扉が閉まったところで、ベルナード様が私を振り返った。
「随分親し気に話していたが、彼との付き合いは長いのか?」
「そうですね、初めてお店に来たのは十三歳のころでしたので、五年になります。あの頃は栄養不足で随分と背が低かったので、高い引き出しを開けるときは抱っこをしてもらっていました。私のことを8歳ぐらいだと思っていたようです」
迎え入れ、幼い私を抱っこしてくれたのは、ケビンのお母さんだった。
やせ細ってボロボロの服を着た私がお腹が痛いと言うと、薬湯を飲ましてくれ、奥の部屋にあるソファで眠らせてくれた。
身の上を話したら、薬草の栽培方法を教えてくれ、以降もおさがりの服をくれたりと良くしてくれている。

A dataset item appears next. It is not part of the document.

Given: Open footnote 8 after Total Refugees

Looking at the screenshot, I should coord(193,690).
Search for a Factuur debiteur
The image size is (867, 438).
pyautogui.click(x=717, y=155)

最近はケビンにお店を任せて、趣味で新薬の開発をしていると聞く。
「抱っこ……」
「はい。すっごくお世話になっています」
にこにこ笑う私に対し、ベルナード様は複雑そうに口を歪める。
何とも微妙な笑い方だ。もしかして薬草の匂いが苦手なのかもしれない。
「よければ外で待ってくださって構いませんよ?」
「それは、彼とふたりで話したいという意味だろうか?」
「ケビンとですか? いえ、特に話す必要はありませんが……」
首を傾げたところで、ケビンが紙袋を抱え戻ってきた。
どうやら、随分と沢山用意してくれたらしい。
「お待たせ。ちょっと重いから俺が馬車まで運ぶよ」
「ありが……」
「いや、俺が持つから大丈夫だ」
すっと手が伸び、ベルナード様がケビンから紙袋を受け取る。
私に荷物を持たせないところは、本当に紳士的だ。
「ベルナード様は優しいですね」
「えっ、いや。そう、なのか?」
「フィリップ様が私の荷物を持ってくださったことはありません」
「やはりあいつには、何かし返さないと気がすまないな」
「それでしたら、新薬の脱毛薬がありますよ。母が毛生え薬を作る過程でうっかり作ってしまったんです」
ケビンがとんでもない物を売り込んできた。
なぜうっかり真逆なものができたのか、謎でしかない。
ケビンのお母さんには調薬のセンスがないので、いつも不思議なものを作っていた。
ベルナード様は紙袋を抱え直しながら、それとなく私に問いかけてくる。
「ケビンには母親がいるのか。では、さっき抱っこされたと言っていたのは、もしかして」
「はい、ケビンのお母さんにです。ちょっと癖のある面白い人ですよ」
恰幅の良い肝っ玉母さんという雰囲気の女性で、面倒見がいい。
にこにこと微笑む私の前で、ベルナード様が息を吐く。
「どうかしましたか?」
「いや、なんでもない。それで次に来るのはこの薬草を収穫したときか?」
「はい。二ヶ月後ぐらいになると思います」
帰ったら、さっそく薬草を植えなくては。
広い庭を自由に使えると考えただけで、楽しくなってくる。
「ラシュレ、いい人に出会えてよかったな」
ケビンが帰り際に声をかけてくれる。
それに私は笑顔で頷き、店を出たのだった。
13歳でも栄養不足で8~9歳ぐらいの身長です。ケビンの母がいろいろ気遣ってくれ、以後身長が伸びました。